12 Tal es la definición que Vega Martínez y Bertotti esbozan del pozo de Vargas: tumba, en el sentido de «construcción social». Para los vecinos de Villa Muñecas, tal fue la función que cumplió este emplazamiento durante la dictadura militar (Vega Martínez y Bertotti, 2009: 3).

13 Si el «hogar», como afirma Oslender, siguiendo a la autora feminista bell hooks, es ese espacio donde el individuo crece y se desarrolla en un marco hospitalario y acogedor de solidaridades y sociabilidades, el «lugar aterrorizado», por el contrario, es aquel hogar que ha devenido siniestro y que ha sido investido por los agentes causantes del terror. Resuena en la definición de Oslender la ya clásica caracterización freudiana de lo unheimlich, traducido como «lo siniestro»: aquello que siendo familiar ha devenido ominoso, espectral, y que ha convertido lo más propio e íntimo en un lugar inquietante y amenazante. De este modo, cualquier tipo de familiaridad se desvanece, y nuestra incorruptible identidad se ve asediada por un horror ininteligible. Analizaremos con mayor profundidad esta idea de «asedio del hogar» en el apartado 5 de este artículo en un momento posterior de este artículo.

14 El terror funciona, nos dice Julieta Lampasona, como un operador social que «reorganiza el mundo de la vida» (Lampasona, 2013: 4).

15 «El poder desaparecedor —afirma Lampasona— en esa modalidad ostensible y clandestina al mismo tiempo, va conformando una realidad siniestra que, desde el terror, fragmenta, paraliza y silencia» (2013: 6). Véase también Calveiro (2004).

16 Resuena aquí el famoso decreto hitleriano «Nacht und Nebel» («Noche y Niebla»), firmado en 1941, según el cual los prisioneros capturados en los países ocupados debían ser trasladados a los centros de exterminio en los que se «desvanecerían» en la oscuridad de la noche y la niebla.

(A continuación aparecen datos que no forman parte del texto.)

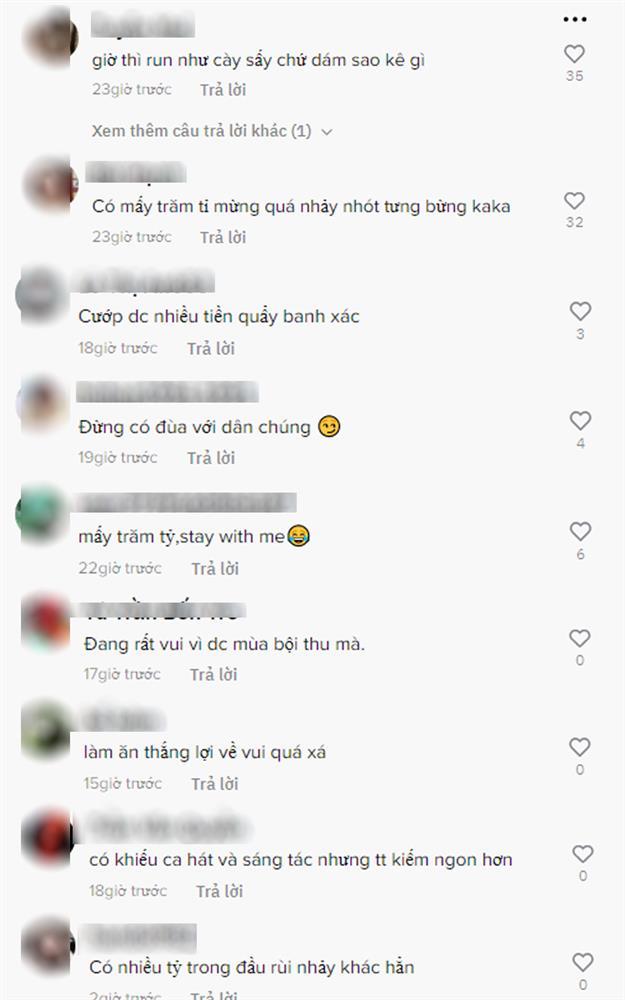Click the chevron beside more replies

17 Christian Dürr (2017), por ejemplo, utiliza la definición de Aleida Assman de «lugar traumático» para describir la ESMA (Escuela de Mecánica de la Armada, el centro clandestino de detención más importante que funcionó durante la dictadura argentina en la ciudad de Buenos Aires). Un lugar traumático sería aquel que está atravesado por la imposibilidad del relato debido a la historia inenarrable que se esconde en su interior. Por ello, se trata de un lugar imposible de resignificar, de adquirir un significado diferente para una comunidad política.

18 Utilizo aquí la acertada expresión de Gabriel Gatti, quien la utiliza para definir la condición de los detenido-desaparecidos: «la figura del detenido desaparecido, una figura no duelable pues ni muerto ni vivo, pues ni ausente» (2015: 8).

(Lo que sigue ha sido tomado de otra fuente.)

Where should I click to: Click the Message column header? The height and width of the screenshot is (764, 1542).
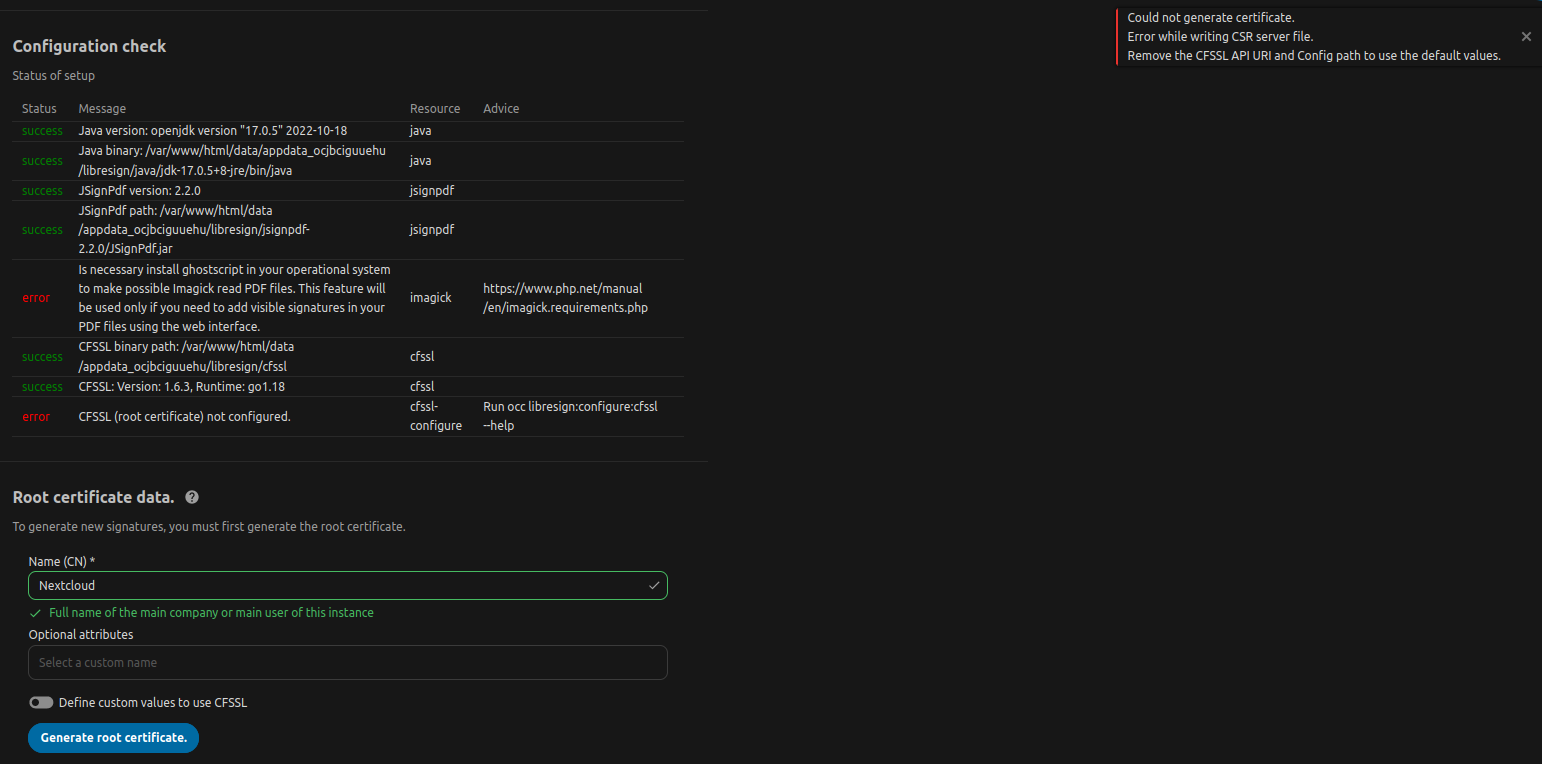tap(102, 108)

19 El nombre de este apartado hace referencia, como es evidente, a ese bello e inquietante cuento de Cortázar, de una casa que se ve poco a poco tomada e invadida por espectros que van apoderándose de cada rincón y de cada estancia. Pero, además, me gustaría mencionar el excelente trabajo de Pamela Colombo sobre el «espacio de la casa», invadido no solo por la catástrofe del secuestro y la desaparición de alguno o algunos de sus miembros, sino también como ese espacio de la intimidad del hogar que se ve asediado por lo espectral y lo ominoso tras una desaparición. «La casa se expande con la catástrofe —afirma Colombo— La desaparición deja allí una ausencia que nunca se resuelve, y frente a esa falta se altera también el vínculo con dicho espacio. La casa se vuelve muchas más cosas que una “simple casa”: pareciera volverse una especie de cenotafio, un monumento funerario vacío, para un cadáver que no está, que no se tiene, pero que se espera» (2017: 27). Es posible que esta espera infinita de esos muertos sin cuerpo ni identidad puedan servirnos para comprender el «efecto asedio» producido por la dictadura en todo el territorio argentino.

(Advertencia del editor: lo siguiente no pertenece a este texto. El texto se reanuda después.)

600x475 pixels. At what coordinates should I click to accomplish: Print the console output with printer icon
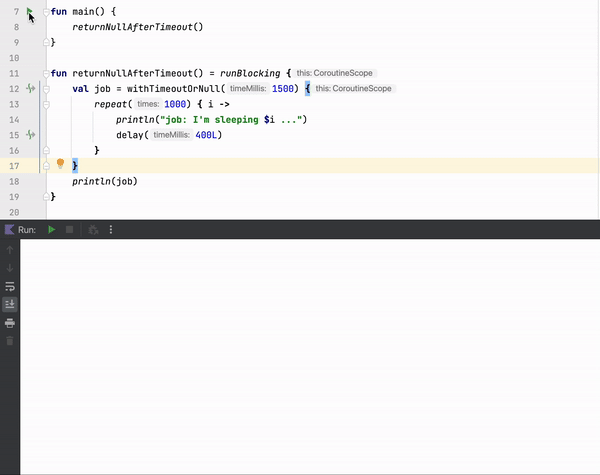[x=10, y=323]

20 Respecto a este oikos asediado, nos dice Derrida: «es la palabra del asedio irreductible. Lo más familiar se torna lo más inquietante. El hogar económico o ecológico del oikos, lo próximo, lo familiar, lo doméstico, incluso lo nacional (heimlich), se da miedo a sí mismo. Se siente ocupado, en el propio secreto (Geheimnis) de su adentro, por lo más ajeno, lo lejano, lo amenazador» (1995: 163).